Using the TMG Firewall in Azure Infrastructure Services (Part 5)

If you would like to read the other parts in this article series please go to:

Introduction

In the first part of this series on how you can use the TMG firewall in Windows Azure, you might recall that I talked about how you might deploy a TMG firewall as a forward proxy server in an Azure Virtual Network. The primary advantage of that scenario was that you could provide forward proxy, web filtering and anti-malware services to external users while not having to use up any bandwidth on your corporate Internet connection. In the second part of the article, I wrote about how you can use the TMG firewall as a web caching server when it is placed on an Azure Virtual Network. In the third part of the series, we talked about how you can use the TMG firewall to publish web sites and FTP sites. In the fourth part of the series, I delved into some of the design considerations you’re going to have to address when you put Exchange Web services into an Azure Virtual Network. That brings us to Part 5, where we wrap up the series.

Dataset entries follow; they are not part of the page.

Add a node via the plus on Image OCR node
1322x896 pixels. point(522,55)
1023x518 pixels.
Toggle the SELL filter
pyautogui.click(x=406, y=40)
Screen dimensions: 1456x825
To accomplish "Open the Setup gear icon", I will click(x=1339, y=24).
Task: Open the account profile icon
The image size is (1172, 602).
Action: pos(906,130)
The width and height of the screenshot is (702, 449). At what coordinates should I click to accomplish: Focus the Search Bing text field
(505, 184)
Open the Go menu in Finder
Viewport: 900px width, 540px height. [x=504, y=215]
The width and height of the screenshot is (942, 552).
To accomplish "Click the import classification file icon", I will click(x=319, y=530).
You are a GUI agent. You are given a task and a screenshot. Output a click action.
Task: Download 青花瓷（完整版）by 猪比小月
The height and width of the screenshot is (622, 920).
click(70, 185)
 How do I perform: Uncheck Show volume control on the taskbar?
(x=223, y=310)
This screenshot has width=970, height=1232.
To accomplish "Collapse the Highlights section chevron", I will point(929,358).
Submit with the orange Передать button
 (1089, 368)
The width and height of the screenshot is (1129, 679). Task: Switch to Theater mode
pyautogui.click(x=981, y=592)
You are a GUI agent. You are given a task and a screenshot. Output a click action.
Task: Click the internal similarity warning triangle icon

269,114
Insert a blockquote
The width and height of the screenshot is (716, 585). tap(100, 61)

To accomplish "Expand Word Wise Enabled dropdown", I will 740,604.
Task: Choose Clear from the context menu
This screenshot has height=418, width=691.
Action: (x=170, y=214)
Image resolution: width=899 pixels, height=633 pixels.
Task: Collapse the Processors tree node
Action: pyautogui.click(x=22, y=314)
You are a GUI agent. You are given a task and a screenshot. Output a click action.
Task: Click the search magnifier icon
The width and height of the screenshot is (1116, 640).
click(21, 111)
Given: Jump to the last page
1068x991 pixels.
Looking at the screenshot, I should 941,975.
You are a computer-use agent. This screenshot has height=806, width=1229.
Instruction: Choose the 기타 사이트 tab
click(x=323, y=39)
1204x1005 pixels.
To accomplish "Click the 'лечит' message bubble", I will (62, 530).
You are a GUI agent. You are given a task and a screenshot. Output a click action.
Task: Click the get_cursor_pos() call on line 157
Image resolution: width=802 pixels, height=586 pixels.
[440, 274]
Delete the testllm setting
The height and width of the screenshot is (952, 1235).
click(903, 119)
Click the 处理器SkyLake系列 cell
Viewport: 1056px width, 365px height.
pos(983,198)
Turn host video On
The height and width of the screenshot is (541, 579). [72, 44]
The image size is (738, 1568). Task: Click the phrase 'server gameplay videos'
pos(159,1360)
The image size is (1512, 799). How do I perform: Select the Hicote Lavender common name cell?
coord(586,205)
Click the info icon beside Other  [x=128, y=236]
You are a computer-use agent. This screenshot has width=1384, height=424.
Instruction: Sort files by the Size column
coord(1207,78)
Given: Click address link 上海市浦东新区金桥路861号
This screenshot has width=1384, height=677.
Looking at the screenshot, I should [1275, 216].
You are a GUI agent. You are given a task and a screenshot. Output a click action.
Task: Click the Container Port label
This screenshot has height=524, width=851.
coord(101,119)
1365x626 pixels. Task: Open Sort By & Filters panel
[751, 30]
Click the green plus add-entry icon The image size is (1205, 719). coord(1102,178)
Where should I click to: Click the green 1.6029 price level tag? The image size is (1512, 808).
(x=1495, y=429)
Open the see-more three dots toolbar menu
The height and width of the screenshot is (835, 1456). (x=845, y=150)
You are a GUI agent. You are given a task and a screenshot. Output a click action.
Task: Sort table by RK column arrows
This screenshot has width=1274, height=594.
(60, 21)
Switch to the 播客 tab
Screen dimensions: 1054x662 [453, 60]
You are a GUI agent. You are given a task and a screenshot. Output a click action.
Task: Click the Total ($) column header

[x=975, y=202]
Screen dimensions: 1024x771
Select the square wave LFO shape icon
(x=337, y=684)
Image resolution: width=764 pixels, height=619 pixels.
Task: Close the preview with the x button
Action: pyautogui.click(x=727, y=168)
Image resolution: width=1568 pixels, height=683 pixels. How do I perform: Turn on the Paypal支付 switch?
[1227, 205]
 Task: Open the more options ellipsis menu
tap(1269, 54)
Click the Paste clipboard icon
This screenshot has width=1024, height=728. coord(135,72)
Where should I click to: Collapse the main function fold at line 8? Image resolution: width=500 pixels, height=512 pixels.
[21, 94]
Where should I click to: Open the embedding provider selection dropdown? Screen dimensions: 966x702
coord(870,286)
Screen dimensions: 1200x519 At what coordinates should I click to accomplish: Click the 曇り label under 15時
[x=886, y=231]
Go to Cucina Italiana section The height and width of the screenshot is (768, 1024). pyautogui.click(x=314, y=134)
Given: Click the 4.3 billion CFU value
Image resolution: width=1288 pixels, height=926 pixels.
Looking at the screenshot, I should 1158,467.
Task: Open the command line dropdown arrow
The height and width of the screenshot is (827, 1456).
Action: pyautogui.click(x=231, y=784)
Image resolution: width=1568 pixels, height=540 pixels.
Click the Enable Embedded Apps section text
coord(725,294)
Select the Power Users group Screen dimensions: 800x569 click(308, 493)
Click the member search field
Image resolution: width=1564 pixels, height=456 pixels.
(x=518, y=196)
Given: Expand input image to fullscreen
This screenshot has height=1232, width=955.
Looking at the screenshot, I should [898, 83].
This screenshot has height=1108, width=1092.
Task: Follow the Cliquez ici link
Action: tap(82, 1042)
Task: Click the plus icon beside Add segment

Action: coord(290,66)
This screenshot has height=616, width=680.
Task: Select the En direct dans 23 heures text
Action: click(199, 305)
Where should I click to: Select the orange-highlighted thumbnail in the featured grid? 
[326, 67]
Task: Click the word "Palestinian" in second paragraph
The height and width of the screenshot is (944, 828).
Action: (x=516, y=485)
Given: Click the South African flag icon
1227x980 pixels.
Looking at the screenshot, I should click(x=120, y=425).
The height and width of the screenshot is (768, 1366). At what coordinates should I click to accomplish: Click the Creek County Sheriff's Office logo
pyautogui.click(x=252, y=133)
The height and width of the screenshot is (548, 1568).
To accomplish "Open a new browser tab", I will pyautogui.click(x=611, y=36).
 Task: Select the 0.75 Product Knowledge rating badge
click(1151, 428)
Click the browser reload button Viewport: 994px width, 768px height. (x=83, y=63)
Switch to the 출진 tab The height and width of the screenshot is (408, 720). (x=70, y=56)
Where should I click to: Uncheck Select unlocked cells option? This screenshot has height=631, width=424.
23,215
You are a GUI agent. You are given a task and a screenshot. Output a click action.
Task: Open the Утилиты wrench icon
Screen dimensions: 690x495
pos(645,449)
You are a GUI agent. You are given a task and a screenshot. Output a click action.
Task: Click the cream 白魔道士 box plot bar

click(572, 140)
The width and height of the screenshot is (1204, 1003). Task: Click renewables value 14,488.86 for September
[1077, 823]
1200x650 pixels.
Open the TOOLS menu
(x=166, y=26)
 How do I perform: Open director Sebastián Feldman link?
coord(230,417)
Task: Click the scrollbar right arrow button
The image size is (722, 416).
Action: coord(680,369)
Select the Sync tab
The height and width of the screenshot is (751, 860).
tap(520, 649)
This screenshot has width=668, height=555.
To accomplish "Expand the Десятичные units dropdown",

As a reminder, here are the scenarios I promised to address in the introduction to the article series:

  • Web caching
  • Web publishing for FTP and HTTP servers
  • OWA, ActiveSync and RPC/HTTPS publishing (Outlook Anywhere) and autodiscovery
  • Remote Access VPN

We’ve covered everything except the last item, so in this article, we’ll take a look at the VPN scenario, whereby the TMG firewall acts as a remote access VPN server that users can use to connect to corporate resources or to resources that are contained within the Azure Virtual Network.

TMG as a Remote Access VPN Server in Windows Azure

The first thing that you might ask yourself in this scenario is: why you would want to put a VPN server into an Azure Virtual Network in the first place? Why not just put it in the corporate DMZ? Here are af few reasons that you might consider putting your corporate VPN server into an Azure Virtual Network:

  • You can reduce the amount of bandwidth that will be used on the corporate Internet access connection by having your users connect to a TMG firewall based VPN server on an Azure Virtual Network.
  • You can reduce the attack surface of your network by decreasing the number of direct, incoming connections to your network.
  • You can have users connect to the VPN server on the Azure Virtual Network so that they can access resources that are hosted on the Azure Virtual Network.
  • You can allow users to connect to the resources on the corporate network by first connecting to the VPN on the Azure Virtual Network and then connecting to the on premises resources through the site to site VPN tunnel.

The first thing that you should think about is how much bandwidth you will be able to save if you put the VPN server on the Azure Virtual Network, in comparison to putting it on the corporate DMZ. The amount of bandwidth that you’ll be able to save will be related to which resources the VPN users are going to access. If all the resources are going to be on premises, then you probably won’t be saving very much bandwidth, because the users will need to use your site to site VPN connection that connects your network to the Azure Virtual Network. In that case, you’ve just moved the bandwidth from your primary inbound Internet connection to the site to site VPN connection.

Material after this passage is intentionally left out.